References in this report to (1) “us”, “we”, “our”, “the Company”, “Vanguard” or “VNR” are to Vanguard Natural Resources, LLC and its subsidiaries, including Vanguard Natural Gas, LLC (“VNG”), Trust Energy Company, LLC, (“TEC”), VNR Holdings, Inc (“VNRH”) and Ariana Energy, LLC, (“Ariana Energy”) and (2) “Vanguard Predecessor”, “Predecessor”, “our operating subsidiary” or “VNG” are to Vanguard Natural Gas, LLC.
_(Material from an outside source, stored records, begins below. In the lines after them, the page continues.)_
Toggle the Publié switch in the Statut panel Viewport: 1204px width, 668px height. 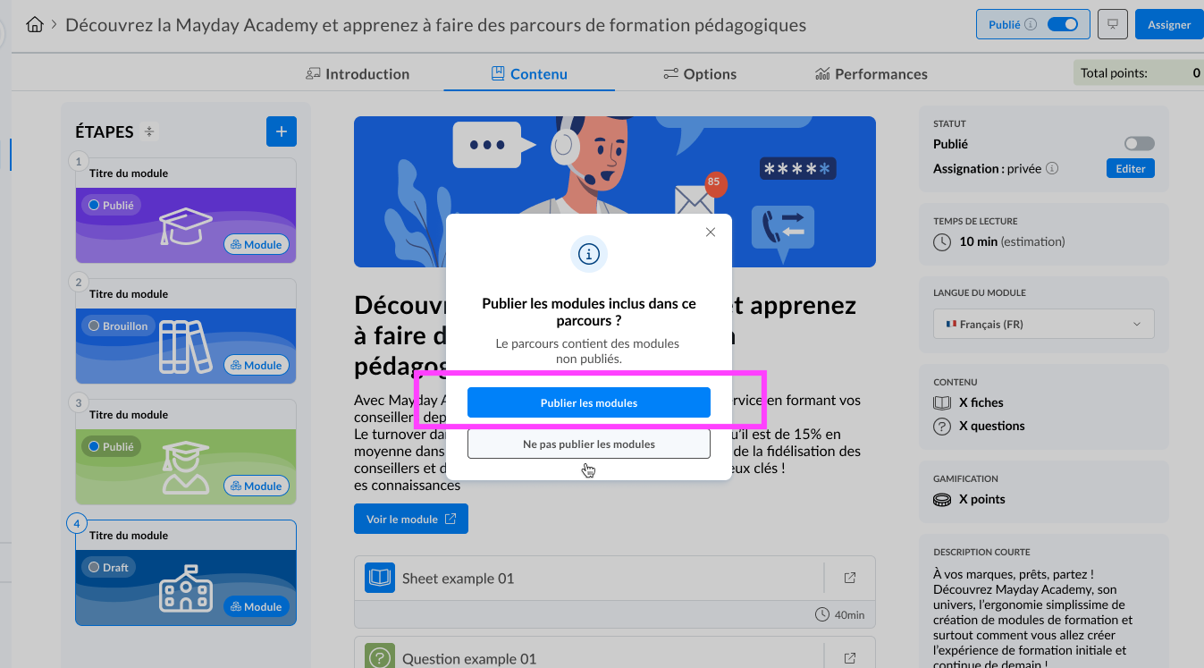click(x=1139, y=144)
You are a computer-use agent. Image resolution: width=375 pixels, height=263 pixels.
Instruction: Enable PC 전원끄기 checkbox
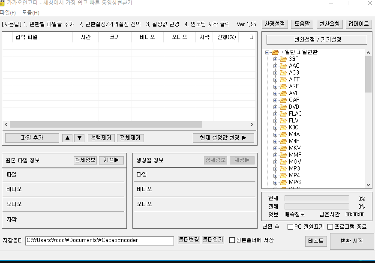point(290,227)
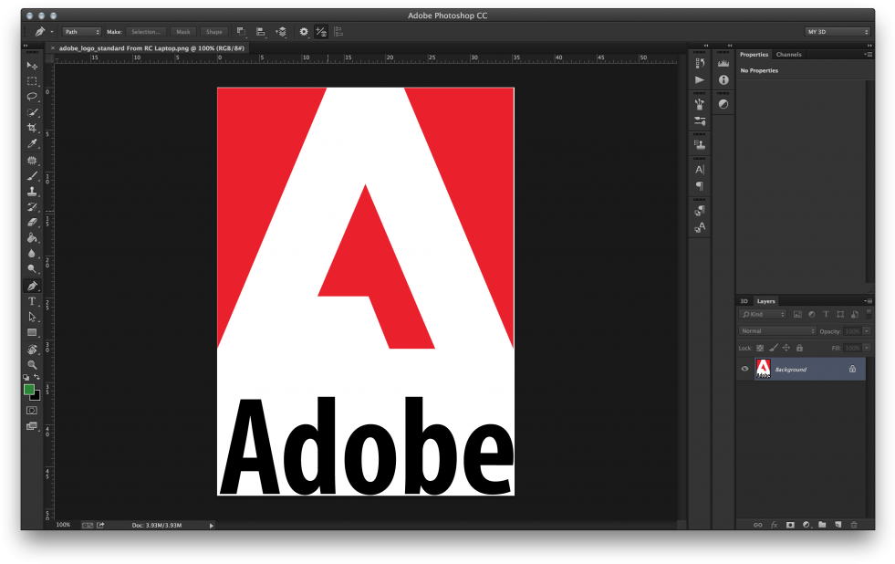Click the Make Mask button
The height and width of the screenshot is (564, 895).
click(183, 32)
We were formed in October 2006 and effective January 5, 2007, Vanguard Natural Gas, LLC (formerly Nami Holding Company, LLC) was separated into our operating subsidiary and Vinland Energy Eastern, LLC (“Vinland”). As part of the separation, we retained all of our Predecessor’s proved producing wells and associated reserves. We also retained 40% of our Predecessor’s working interest in the known producing horizons in approximately 95,000 gross undeveloped acres and a contract right to receive approximately 99% of the net proceeds from the sale of production from certain producing gas and oil wells. In the separation, Vinland was conveyed the remaining 60% of our Predecessor’s working interest in the known producing horizons in this acreage, and 100% of our Predecessor’s working interest in depths above and 100 feet below our known producing horizons. Vinland acts as the operator of our existing wells in Appalachia and all of the wells that we drill in this area. We refer to these events as the “Restructuring.”
In October 2007, we completed our initial public offering (“IPO”) of 5.25 million units representing limited liability interests in VNR at $19.00 per unit for net proceeds of $92.8 million after deducting underwriting discounts and fees of $7.0 million. The proceeds were used to reduce indebtedness under our Credit Facility by $80.0 million and the balance was used for the payment of accrued distributions to pre-IPO unitholders and the payment of a deferred swap obligation.
VNG was formed in Kentucky on December 15, 2004 and its principal business is to hold interests in TEC, VNRH and Ariana Energy. TEC was formed in Kentucky on December 15, 2004. Its principal business consists of natural gas and oil development and exploitation of mature, long-lived natural gas and oil properties in the Appalachian region of eastern Kentucky. VNRH was formed in Delaware on March 28, 2007. Its principal business it to provide general employment related services, including payroll and employment administration, as well as information technology and communication services to VNR. Ariana Energy was formed in Tennessee on April 26, 2002 and its principal business consists of natural gas and oil development and exploitation of mature, long-lived natural gas and oil properties in Tennessee.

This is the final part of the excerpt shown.